Nós, técnicos, que vimos trabalhando com a lavoura cafeeira por continuados 46 anos, quase uma vida inteira, sabemos que série histórica vale só pra trás, pra frente temos que ver como se encontram as lavouras, agora na época da florada. Os responsáveis pela expectativa poderiam até chegar a esse número ou mesmo mais do que isso, desde que fossem ao campo e, com certeza, verificariam que a definição deste número pouco tem a ver com a realidade. Senão vejamos.

O efeito da falta de chuvas, que se abateu sobre as principais áreas cafeeiras do centro-sul, primeiro no início do ano de 2014, prejudicou a granação dos frutos e dificultou a nutrição das plantas e, assim, as lavouras, em sua maioria, sofreram stress acentuado no pós-colheita.

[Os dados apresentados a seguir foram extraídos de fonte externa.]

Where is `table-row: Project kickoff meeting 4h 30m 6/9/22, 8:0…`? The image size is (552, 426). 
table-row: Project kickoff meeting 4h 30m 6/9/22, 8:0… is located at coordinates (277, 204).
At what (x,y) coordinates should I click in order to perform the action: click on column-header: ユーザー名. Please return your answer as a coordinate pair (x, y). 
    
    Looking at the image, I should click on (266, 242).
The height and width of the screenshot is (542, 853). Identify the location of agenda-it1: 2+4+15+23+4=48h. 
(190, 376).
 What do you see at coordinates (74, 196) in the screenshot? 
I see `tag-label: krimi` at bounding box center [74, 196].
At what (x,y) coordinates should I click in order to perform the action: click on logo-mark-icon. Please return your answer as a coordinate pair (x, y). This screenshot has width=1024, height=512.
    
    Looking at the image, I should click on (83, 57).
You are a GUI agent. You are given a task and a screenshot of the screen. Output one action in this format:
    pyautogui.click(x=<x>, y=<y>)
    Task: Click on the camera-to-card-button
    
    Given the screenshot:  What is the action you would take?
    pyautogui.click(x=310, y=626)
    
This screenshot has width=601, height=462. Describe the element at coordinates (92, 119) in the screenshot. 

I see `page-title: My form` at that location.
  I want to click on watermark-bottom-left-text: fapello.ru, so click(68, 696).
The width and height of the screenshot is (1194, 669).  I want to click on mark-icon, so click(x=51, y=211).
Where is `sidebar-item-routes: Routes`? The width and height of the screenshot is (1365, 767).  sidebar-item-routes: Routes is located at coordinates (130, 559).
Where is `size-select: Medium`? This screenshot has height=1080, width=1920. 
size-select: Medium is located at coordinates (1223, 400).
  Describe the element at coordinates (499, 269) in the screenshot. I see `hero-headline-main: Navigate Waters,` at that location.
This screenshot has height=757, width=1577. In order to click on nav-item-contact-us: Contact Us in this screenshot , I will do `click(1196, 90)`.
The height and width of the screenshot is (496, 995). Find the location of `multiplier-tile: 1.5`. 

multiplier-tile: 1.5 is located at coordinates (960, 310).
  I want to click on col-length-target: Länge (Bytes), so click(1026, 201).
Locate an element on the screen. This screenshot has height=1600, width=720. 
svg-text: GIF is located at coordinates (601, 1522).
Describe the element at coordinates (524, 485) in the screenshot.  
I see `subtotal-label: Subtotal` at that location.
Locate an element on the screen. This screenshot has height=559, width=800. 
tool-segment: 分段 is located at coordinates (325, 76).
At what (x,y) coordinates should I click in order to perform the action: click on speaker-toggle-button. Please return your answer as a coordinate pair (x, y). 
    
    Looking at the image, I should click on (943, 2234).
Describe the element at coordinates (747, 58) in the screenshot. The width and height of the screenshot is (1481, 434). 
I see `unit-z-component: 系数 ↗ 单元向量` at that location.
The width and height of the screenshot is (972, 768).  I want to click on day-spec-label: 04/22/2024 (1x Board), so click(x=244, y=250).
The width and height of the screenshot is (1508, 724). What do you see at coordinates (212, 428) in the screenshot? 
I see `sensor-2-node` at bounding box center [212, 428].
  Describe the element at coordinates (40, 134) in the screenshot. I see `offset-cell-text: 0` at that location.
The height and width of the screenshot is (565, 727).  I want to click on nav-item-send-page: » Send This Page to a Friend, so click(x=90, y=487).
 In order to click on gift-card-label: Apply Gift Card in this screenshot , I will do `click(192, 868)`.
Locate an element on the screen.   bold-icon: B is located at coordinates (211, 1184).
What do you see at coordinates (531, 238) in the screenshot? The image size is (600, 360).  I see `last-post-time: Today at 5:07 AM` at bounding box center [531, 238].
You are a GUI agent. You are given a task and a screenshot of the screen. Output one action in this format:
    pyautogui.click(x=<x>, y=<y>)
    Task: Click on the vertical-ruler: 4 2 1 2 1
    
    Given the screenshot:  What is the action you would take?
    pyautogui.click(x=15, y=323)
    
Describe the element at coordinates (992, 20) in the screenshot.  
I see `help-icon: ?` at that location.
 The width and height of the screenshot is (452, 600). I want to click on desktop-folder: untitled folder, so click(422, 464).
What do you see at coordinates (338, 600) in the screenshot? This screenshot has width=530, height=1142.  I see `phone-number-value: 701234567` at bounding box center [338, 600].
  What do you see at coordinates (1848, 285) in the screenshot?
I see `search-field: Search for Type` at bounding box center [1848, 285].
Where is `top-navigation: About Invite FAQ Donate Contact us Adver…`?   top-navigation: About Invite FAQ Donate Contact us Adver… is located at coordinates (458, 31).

A continuidade de poucas chuvas fez com que, agora em setembro, já se acumulasse um déficit na faixa de 150-200 mm, que agrava a situação de desfolha das plantas.

Assim, se alguém solicitasse um trabalho sobre a expectativa de safra futura de café, o lógico seria fazer uma análise do que está acontecendo em cada região. Nessa avaliação, vemos que a região do Triângulo/Alto Paranaíba em Minas Gerais e o Estado de São Paulo, especialmente sua principal área cafeeira, a Mogiana, sofreram em função da carga alta e do stress hídrico. Em consequência, a capacidade produtiva dos cafezais, nestas condições, deve cair muito para 2015. As lavouras do Sul de Minas vêm, também, prejudicadas pela estiagem e, deste modo, podem produzir, em 2015, no máximo, igual a 2014, isto depois da perda.

A cafeicultura de montanha, da Zona da Mata de Minas e do Sul do Espírito Santo, de café arábica, deve ter aumento de produção, pois em 2014 produziu pouco e estão retornando muitas áreas podadas em 2013. A Bahia deve, por outro lado, reduzir um pouco sua produção de arábica, pois, neste ano, a safra foi alta e houve seca, embora um pouco menos grave do que nas regiões cafeeiras do centro–sul. O Paraná, pela recuperação no pós-geada, por sua vez, pode melhorar para 2015.

Neste processo de combinação entre as diferentes regiões, observando as condições das lavouras, seu nível de enfolhamento, verifica-se que umas diminuindo outras aumentando, acaba acontecendo um empate no arábica. Nesse tipo de café, a expectativa seria de um volume de 27-29 milhões de sacas para 2015.

Como a safra do conilon, por enquanto, mostra boa expectativa, à semelhança do que ocorreu neste ano, pode-se supor que ela venha a ocorrer de forma semelhante a 2014, ou seja, na faixa de 13-15 milhões de sacas.

Embora seja muito cedo pra qualquer expectativa, vemos que a lógica indica que poderemos ter uma safra global, em 2015, na faixa de 40-44 milhões de sacas, baixa semelhante à da atual safra.

Nossa opinião poderia, perfeitamente, ser substituída por um levantamento por amostragem em campo, sobre fotos aéreas, como fazíamos no passado, por longos anos. Hoje não dispomos de equipe e nem de recursos. Que saudades dos velhos tempos.

(*)José Braz Matiello é engenheiro agrônomo da Fundação Procafé.